# Property Destroyed



## loganndhunter (Aug 20, 2009)

I dont post on here often but I love surfing this site daily, but after tonight I had to vent! Went to check my trail cam tonight and walked up to find the trail cam open and broken with the SD card stolen, my ground blind trashed and 60 yards from where it was staked in, and the electric feeder wires all cut. :******: The worst part about this is it is on private property that our family owns. Angry is a tiny understatement to how I feel tonight. Not even sure what to do.


----------



## striped1 (Aug 17, 2005)

call the sheriff / warden and report it.


----------



## blhunter3 (May 5, 2007)

striped1 said:


> call the sheriff / warden and report it.


Exactly, sorry to hear about it. Stuff can be replaced, but feelings stay.

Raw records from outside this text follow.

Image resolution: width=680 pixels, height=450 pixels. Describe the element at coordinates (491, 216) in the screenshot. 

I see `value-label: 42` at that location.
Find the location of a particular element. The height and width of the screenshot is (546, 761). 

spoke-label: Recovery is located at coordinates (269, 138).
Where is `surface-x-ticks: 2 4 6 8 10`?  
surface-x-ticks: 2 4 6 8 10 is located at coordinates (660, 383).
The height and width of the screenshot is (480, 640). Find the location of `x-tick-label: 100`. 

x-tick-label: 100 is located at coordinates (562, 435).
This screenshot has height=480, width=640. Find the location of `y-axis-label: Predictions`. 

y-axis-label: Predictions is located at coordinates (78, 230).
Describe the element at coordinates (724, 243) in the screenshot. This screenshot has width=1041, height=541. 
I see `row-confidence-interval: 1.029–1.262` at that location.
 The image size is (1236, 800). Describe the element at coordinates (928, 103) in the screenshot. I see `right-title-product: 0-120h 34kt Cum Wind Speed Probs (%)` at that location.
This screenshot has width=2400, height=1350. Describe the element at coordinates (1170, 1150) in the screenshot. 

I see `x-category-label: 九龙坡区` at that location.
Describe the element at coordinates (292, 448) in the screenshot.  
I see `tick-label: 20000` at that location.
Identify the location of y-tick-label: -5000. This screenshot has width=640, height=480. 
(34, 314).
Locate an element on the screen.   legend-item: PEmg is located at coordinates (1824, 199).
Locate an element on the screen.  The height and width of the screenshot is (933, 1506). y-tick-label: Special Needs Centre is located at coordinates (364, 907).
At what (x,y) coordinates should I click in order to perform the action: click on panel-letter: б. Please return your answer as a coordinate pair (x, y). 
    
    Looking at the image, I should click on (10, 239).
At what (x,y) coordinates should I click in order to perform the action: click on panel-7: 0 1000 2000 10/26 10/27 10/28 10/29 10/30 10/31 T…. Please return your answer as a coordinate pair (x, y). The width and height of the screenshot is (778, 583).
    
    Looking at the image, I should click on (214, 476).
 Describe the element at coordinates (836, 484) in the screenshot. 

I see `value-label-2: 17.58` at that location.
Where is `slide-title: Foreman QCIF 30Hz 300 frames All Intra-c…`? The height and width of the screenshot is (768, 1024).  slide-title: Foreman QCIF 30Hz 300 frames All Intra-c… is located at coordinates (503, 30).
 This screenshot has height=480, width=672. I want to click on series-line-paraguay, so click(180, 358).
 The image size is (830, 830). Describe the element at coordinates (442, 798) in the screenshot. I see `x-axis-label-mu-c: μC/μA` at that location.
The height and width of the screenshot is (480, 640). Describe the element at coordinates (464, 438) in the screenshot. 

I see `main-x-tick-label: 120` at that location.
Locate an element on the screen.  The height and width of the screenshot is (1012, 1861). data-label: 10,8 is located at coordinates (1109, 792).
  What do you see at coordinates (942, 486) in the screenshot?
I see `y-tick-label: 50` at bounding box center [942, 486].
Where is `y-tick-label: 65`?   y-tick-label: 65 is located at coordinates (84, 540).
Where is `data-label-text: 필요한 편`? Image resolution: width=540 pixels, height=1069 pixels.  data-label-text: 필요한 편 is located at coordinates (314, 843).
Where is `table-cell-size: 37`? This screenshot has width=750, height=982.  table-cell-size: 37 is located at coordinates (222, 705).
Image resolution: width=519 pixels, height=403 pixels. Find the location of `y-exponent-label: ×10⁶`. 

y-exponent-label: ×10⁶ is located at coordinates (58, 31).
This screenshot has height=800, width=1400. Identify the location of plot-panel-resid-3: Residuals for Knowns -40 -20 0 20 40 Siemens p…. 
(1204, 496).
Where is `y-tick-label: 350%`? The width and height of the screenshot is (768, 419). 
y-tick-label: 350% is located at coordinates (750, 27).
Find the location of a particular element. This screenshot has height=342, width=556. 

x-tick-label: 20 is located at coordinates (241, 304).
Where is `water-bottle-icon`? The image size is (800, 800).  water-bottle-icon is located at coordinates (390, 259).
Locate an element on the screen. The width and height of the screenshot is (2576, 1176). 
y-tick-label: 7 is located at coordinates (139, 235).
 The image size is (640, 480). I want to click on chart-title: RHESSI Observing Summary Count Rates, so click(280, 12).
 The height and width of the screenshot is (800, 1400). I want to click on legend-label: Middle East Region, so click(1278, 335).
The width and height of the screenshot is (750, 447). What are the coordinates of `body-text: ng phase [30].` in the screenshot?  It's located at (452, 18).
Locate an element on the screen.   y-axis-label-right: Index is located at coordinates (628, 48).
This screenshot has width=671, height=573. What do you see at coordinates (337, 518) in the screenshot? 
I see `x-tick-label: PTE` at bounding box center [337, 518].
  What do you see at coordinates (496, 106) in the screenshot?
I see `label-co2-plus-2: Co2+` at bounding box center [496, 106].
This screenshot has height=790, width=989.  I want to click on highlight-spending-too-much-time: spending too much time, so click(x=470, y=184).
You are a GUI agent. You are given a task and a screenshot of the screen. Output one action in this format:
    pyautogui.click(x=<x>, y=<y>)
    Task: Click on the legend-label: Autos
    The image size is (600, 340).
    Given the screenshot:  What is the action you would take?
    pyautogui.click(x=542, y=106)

Let us know how it turns out.


----------



## ImpalaSSpeed96 (Aug 25, 2008)

Wow! I honest to god thought that crap didn't happen out here. Goes to show there are jealous aholes everywhere. I wonder if it was punk kids?


----------



## t.crawford714 (Nov 7, 2008)

I would call the sheriff, that's just wrong. Especially if it was kind of far from the property line, but whoever did it atleast wasn't dumb since they took the SD card. It makes you wonder why they didn't take the camera or was it locked to the tree? That's just wrong...


----------



## beretta16 (Aug 29, 2009)

Sounds like either kids or anti's. Call the police and report it.


----------



## texcl (Oct 6, 2007)

That's worst than stealing, do you know all the neighbors? I'd report it and notify all the other property owners what is going on, they are the ones who will ultimately catch them not the authorities, the more eyes the better.


----------